No resulta fácil llevar hoy a escena Il trovatore. A la dificultad de reunir un elenco capaz de afrontar con solvencia una de las partituras más exigentes de Verdi se suma la complejidad de un libreto tan enrevesado que, en ocasiones, roza lo ininteligible. Por si fuera poco, el Palau de les Arts presentó la obra dentro del Festival del Mediterráneo en un espacio escénico compartido con Medea de Cherubini, título con el que guarda escasas afinidades. Sin embargo, el resultado fue un espectáculo digno y estimable, pese a algunas sombras que conviene señalar.
Zubin Mehta ofreció una lectura caracterizada por el control del balance sonoro y una constante atención a las necesidades de los cantantes, a quienes sostuvo con sensibilidad en los momentos más comprometidos. Al mismo tiempo, supo aprovechar las grandes intervenciones corales para poner de relieve el excelente nivel de la orquesta y del coro. Optó, además, por tempi ágiles que contribuyeron a insuflar dinamismo a una propuesta escénica de Gerardo Vera que no siempre lograba esclarecer aspectos fundamentales de la trama, como su contexto espacio-temporal o la naturaleza de las relaciones entre los personajes. La dirección de actores constituyó, de hecho, uno de los puntos más débiles de la producción. Los protagonistas parecían entrar y salir de escena sin apenas interacción dramática, mientras que el coro quedaba reducido con frecuencia a una función meramente decorativa. La escenografía compartida con Medea resultó neutra y funcional, incluso atractiva visualmente en algunos momentos, especialmente en la segunda parte. Más discutible fue el vestuario, que acumulaba referencias estéticas difícilmente conciliables: del romanticismo decimonónico a evocaciones del período de entreguerras, pasando por una Azucena cuya apariencia remitía a una comuna hippie de finales de los años sesenta.

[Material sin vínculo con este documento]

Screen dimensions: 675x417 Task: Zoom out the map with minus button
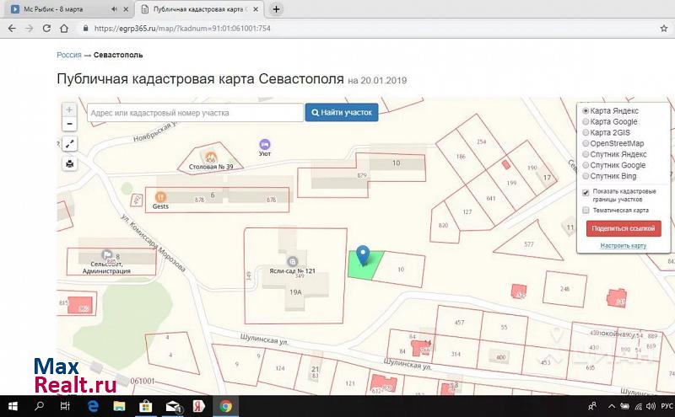69,124
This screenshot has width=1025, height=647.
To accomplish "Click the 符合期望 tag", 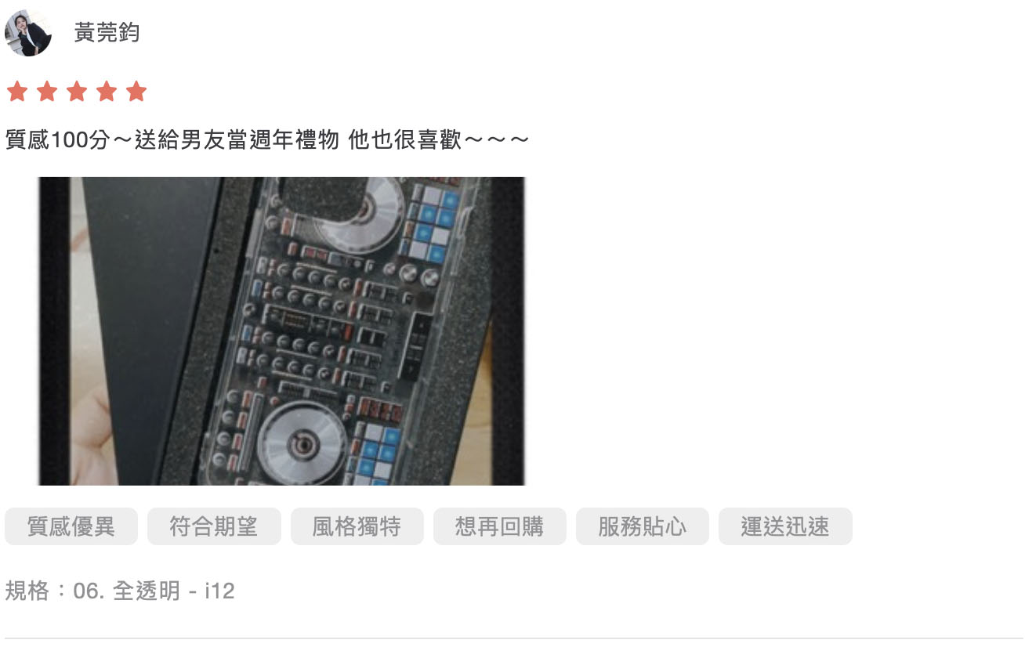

La gran triunfadora de la velada fue Ekaterina Semenchuk. La mezzosoprano rusa, dueña de un instrumento poderoso y homogéneo, ofreció una Azucena de gran autoridad vocal, sustentada en una línea de canto elegante y un fraseo siempre controlado. Fue, sin duda, la interpretación más completa del cuarteto protagonista. Jorge de León volvió a demostrar la amplitud y potencia de un instrumento excepcional. Sin embargo, no siempre administró ese caudal vocal con el refinamiento que demanda un personaje como Manrico. Su entrega y facilidad para el agudo despertaron el entusiasmo del público, aunque todavía parece existir margen para una mayor variedad de matices y una caracterización más elaborada.
Maria Agresta compuso una Leonora delicada y musical. Su rendimiento fue de menos a más, alcanzando sus mejores momentos en la segunda parte, pese a ciertos desajustes en la emisión que empañaron parcialmente algunas de sus intervenciones más comprometidas. El Conde de Luna de Sebastian Catana constituyó el eslabón más débil del reparto principal. Cantante solvente y profesional, afrontó el papel con dignidad, aunque su timbre carece de la belleza, nobleza y brillo que contribuyen a engrandecer el personaje. Más favorable resultó la impresión causada por Liang Li, un Ferrando de voz bien timbrada, fraseo cuidado e inteligente capacidad para el matiz. Correcto, finalmente, el desempeño de los intérpretes encargados de los papeles secundarios de este monumental fresco verdiano.
Federico FIGUEROA
Il trovatore (G. Verdi).
Valencia. Palau de Les Arts. 16.JUN.2012
Dirección musical: Zubin Mehta
Dirección escénica y escenografía: Gerardo Vera
Escenografía y adjunto de escenografía: Alejandro Andújar
Iluminación: Juan Gómez Cornejo
Realización videográfica: Álvaro Luna
Manrico: Jorge DE LEÓN. Leonora: Maria AGRESTA. Azucena: Ekaterina SEMENCHUK. Conde de Luna: Sebastian CATANA. Ferrando: Liang LI. Inés: Ilona MATARADZE. Ruiz: Mario CERDÁ. Gitano: Leonard BERNAD. Un mensajero: Jesús ÁLVAREZ.
Orquesta de la Comunitat Valenciana. Coro de la Generalitat Valenciana.